Diplomatas brasileiros disseram considerar que a evolução do conflito no Oriente Médio mostra os Estados Unidos “totalmente perdidos” e “entrando em um atoleiro”, para ficar em duas expressões utilizadas por eles nas conversas.
O motivo principal para essa leitura é a percepção de que os americanos parecem ter julgado que bastaria decapitar a liderança do regime para que ele caísse, mas o que se nota é uma capacidade de resistência bem estruturada por parte do Irã.
Veem, inclusive, os iranianos indo para o “tudo ou nada” na reação e não há sinal algum de que os ataques até agora tenham conseguido influenciar a população contra o regime ou mesmo fortalecer a frágil oposição no país.

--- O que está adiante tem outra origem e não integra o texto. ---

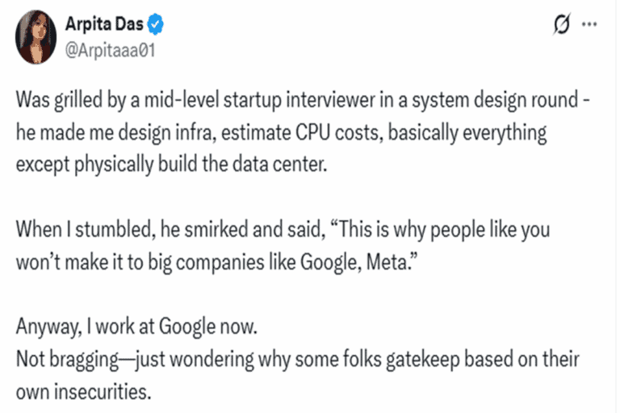Click the line starting "When I stumbled"

point(283,230)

Há dúvidas, inclusive na diplomacia brasileira, se os americanos aguentariam mais de um mês de guerra, como anunciado nesta segunda-feira (2) pelo presidente Donald Trump, sem antes buscar uma negociação.
Não porque haveria risco de uma derrota militar, mas pelas implicações de um conflito estendido na política doméstica americana e nos impactos econômicos do conflito na economia mundial.
Diante desse cenário, a leitura é de que dois caminhos devem se abrir no curto prazo: ou uma intensificação dos ataques, de forma a liquidar de vez o Irã, ou um chamamento da Guarda Revolucionária do Irã para negociar.